OBJECTIVE: Reproduce every item below verbatim, keeping each line intact and in the same order.

(Entries on where items appear)
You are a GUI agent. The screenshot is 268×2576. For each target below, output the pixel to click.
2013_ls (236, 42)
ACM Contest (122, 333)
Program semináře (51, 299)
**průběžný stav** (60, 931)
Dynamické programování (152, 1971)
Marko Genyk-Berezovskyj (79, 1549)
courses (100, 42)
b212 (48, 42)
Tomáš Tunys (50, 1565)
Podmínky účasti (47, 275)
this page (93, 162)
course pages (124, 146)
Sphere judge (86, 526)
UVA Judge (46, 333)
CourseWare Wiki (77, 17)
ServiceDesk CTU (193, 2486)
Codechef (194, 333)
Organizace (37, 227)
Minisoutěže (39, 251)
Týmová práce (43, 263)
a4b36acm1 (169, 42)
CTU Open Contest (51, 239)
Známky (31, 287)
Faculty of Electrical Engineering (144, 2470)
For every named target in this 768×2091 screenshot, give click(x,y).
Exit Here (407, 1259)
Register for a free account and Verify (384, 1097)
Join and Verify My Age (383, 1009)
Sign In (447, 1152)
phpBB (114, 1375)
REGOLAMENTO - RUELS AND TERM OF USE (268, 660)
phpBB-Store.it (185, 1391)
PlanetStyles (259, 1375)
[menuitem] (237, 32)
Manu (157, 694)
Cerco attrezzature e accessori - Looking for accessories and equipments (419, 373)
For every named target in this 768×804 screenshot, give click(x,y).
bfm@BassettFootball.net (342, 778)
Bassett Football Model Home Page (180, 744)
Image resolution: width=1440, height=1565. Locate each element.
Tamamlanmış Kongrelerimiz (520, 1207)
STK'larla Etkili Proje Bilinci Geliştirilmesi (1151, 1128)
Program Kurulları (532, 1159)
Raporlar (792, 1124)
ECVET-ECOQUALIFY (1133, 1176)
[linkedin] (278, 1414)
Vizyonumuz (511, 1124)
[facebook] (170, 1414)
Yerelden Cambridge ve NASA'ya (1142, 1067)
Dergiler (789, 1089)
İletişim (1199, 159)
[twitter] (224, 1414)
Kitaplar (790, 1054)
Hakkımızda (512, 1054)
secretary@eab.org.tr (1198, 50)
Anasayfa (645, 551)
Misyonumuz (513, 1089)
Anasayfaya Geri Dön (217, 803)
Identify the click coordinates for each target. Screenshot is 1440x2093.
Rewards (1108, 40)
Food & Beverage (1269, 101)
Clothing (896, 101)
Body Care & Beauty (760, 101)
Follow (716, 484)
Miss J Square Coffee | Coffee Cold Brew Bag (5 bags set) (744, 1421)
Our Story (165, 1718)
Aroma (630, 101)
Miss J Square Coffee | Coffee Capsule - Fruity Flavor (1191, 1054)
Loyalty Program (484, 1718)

SOLUTION BELOW:
You are a GUI agent. The screenshot is 268×2576. For each target below, output the pixel to click.
2013_ls (236, 42)
ACM Contest (122, 333)
Program semináře (51, 299)
**průběžný stav** (60, 931)
Dynamické programování (152, 1971)
Marko Genyk-Berezovskyj (79, 1549)
courses (100, 42)
b212 (48, 42)
Tomáš Tunys (50, 1565)
Podmínky účasti (47, 275)
this page (93, 162)
course pages (124, 146)
Sphere judge (86, 526)
UVA Judge (46, 333)
CourseWare Wiki (77, 17)
ServiceDesk CTU (193, 2486)
Codechef (194, 333)
Organizace (37, 227)
Minisoutěže (39, 251)
Týmová práce (43, 263)
a4b36acm1 (169, 42)
CTU Open Contest (51, 239)
Známky (31, 287)
Faculty of Electrical Engineering (144, 2470)
For every named target in this 768×2091 screenshot, give click(x,y).
Exit Here (407, 1259)
Register for a free account and Verify (384, 1097)
Join and Verify My Age (383, 1009)
Sign In (447, 1152)
phpBB (114, 1375)
REGOLAMENTO - RUELS AND TERM OF USE (268, 660)
phpBB-Store.it (185, 1391)
PlanetStyles (259, 1375)
[menuitem] (237, 32)
Manu (157, 694)
Cerco attrezzature e accessori - Looking for accessories and equipments (419, 373)
For every named target in this 768×804 screenshot, give click(x,y).
bfm@BassettFootball.net (342, 778)
Bassett Football Model Home Page (180, 744)
Image resolution: width=1440, height=1565. Locate each element.
Tamamlanmış Kongrelerimiz (520, 1207)
STK'larla Etkili Proje Bilinci Geliştirilmesi (1151, 1128)
Program Kurulları (532, 1159)
Raporlar (792, 1124)
ECVET-ECOQUALIFY (1133, 1176)
[linkedin] (278, 1414)
Vizyonumuz (511, 1124)
[facebook] (170, 1414)
Yerelden Cambridge ve NASA'ya (1142, 1067)
Dergiler (789, 1089)
İletişim (1199, 159)
[twitter] (224, 1414)
Kitaplar (790, 1054)
Hakkımızda (512, 1054)
secretary@eab.org.tr (1198, 50)
Anasayfa (645, 551)
Misyonumuz (513, 1089)
Anasayfaya Geri Dön (217, 803)
Identify the click coordinates for each target. Screenshot is 1440x2093.
Rewards (1108, 40)
Food & Beverage (1269, 101)
Clothing (896, 101)
Body Care & Beauty (760, 101)
Follow (716, 484)
Miss J Square Coffee | Coffee Cold Brew Bag (5 bags set) (744, 1421)
Our Story (165, 1718)
Aroma (630, 101)
Miss J Square Coffee | Coffee Capsule - Fruity Flavor (1191, 1054)
Loyalty Program (484, 1718)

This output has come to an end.